All this is to say that going forward, as we undertake this massive transition from Stupid Easy Paleo to the new site, that you’re going to see some different recipes, and more articles about personalized nutrition, fitness, self-care, mindset, and more. Completion date for the switch is sometime in October (tentatively).
If you have questions about legumes, here’s a really great article. I’d encourage you to read if you’re confused. Bottom line…chickpeas may or may not work for you. That’s why nutrition is personal.
Okay, so back to this Instant Pot Hummus! If you’re like nope no way, I can’t eat chickpeas, not to worry. This recipe for Beet Hummus is one that I’m obsessed with and has no legumes. Problem solved.
You could buy pre-cooked chickpeas from the store but they tend to be a little tough. I found through my testing that soaking dried chickpeas overnight – or up to 24 hours – then blitzing them in the Instant Pot (this is the one I have) for 20 minutes made the creamiest, smoothest hummus I’ve ever had.
Cooking the chickpeas in the Instant Pot works super well because the high pressure really tenderizes the beans.
Plus, dried chickpeas are very inexpensive. Even the organic ones can be quite affordable.
If you want to go the extra mile for this Instant Pot Hummus, you can sprout the chickpeas before you make them into hummus. Follow a similar process to this, except sprouting time should be around 48 hours, not 5 days like for broccoli sprouts.
Soaking and sprouting legumes helps to deactivate some of the phytic acid which binds nutrients, making them hard to absorb through your digestive system.

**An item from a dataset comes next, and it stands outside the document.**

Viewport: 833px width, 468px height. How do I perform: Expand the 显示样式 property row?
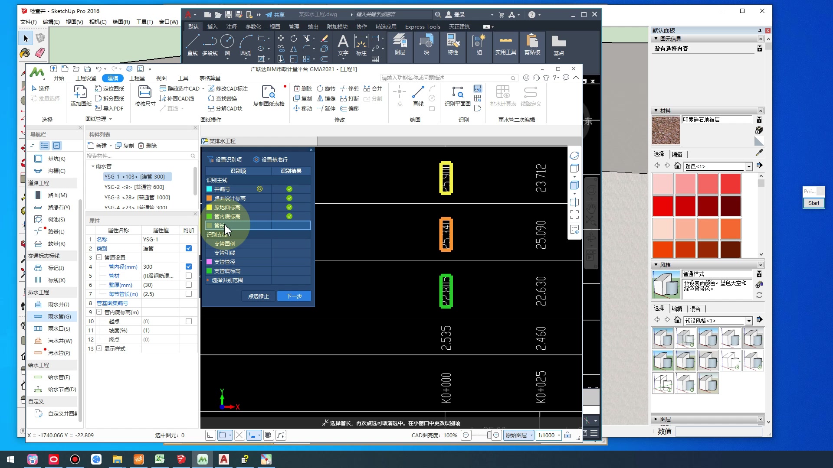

And if you don’t have an Instant Pot, you can totally cook these in a slow cooker. See more on alternative methods here.
I kept the flavors of this Instant Pot Hummus on the classic side: garlic for a bit of sharpness, tahini (sesame seed butter) and cumin for earthiness, and lemon for tang.

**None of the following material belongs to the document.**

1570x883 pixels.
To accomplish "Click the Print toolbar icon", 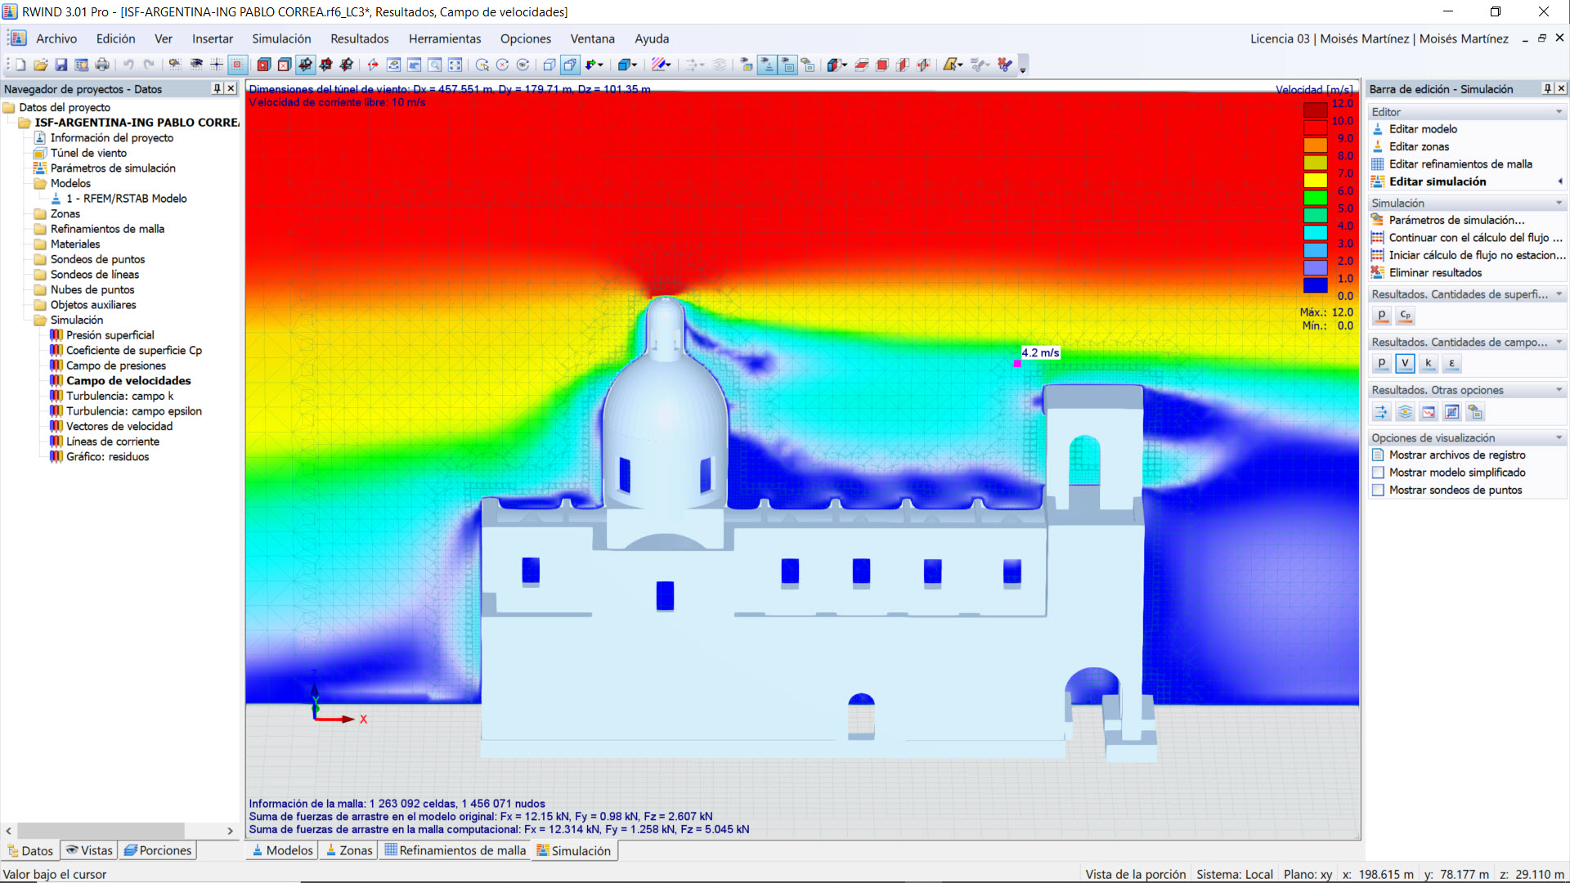I will [102, 65].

To add just an extra bit of lemon flavor, I add the zest of the lemon, too. Simply run the lemon skin across a microplane. The essential oils in the zest give it such a great lemon flavor that you can’t get from the juice alone.
I served my Instant Pot Hummus with a bunch of crunchy veggies like radishes, cucumber, and endive. But feel free to change it up and serve with whatever veggies you like. Or maybe go a little crazy and plate it up with some gluten-free crackers or plantain chips. Do you, boo.
- 2 cups dry chickpeas
- 1/3 cup tahini
- 1/4 cup extra virgin olive oil
- 2 cloves garlic
- Zest & juice of 1 lemon
- 2 tsp ground cumin
- 1 tsp paprika
- 1 tsp sea salt
- Reserved cooking liquid (about 1/4 cup)
- For garnish: thinly sliced lemon, Za'atar seasoning, olive oil, raw veggies or gluten-free cracker for dipping
Soak the chickpeas:
Place the dried chickpeas in a medium bowl and cover with 6 cups of filtered water. Let them sit on the counter for 8 to 24 hours. I like to let them sit overnight. After the chickpeas have soaked for 8+ hours, discard the soaking water.
Cook the chickpeas:
Add the soaked chickpeas to your Instant Pot along with 2 cups of filtered water. Cook on Manual (high) for 20 minutes. You can quick release the pressure or let it release naturally. Use a slotted spoon to remove the chickpeas from their cooking liquid and put them in a bowl to cool. SAVE the cooking liquid for the next step.
Make the hummus:
Into a food processor or blender, add the cooked and cooled chickpeas, tahini, olive oil, garlic, lemon zest & juice, cumin, paprika, and salt. Turn on the food processor and let it run for about 30 seconds. Scrape down the sides.
Now, add some of the reserved cooking liquid to get the perfect creamy consistency. I turn on the food processor so it's running and add the cooking liquid one tablespoon at a time until it's the smooth texture I like. Usually, it takes 3 tablespoons, but sometimes it's a bit more or less.
Plate the hummus in a large bowl. If you want to get fancy, float some olive oil on top and garnish with thinly sliced lemon and Za'atar seasoning.
This hummus will keep for 5 to 7 days in the refrigerator in a glass lock container.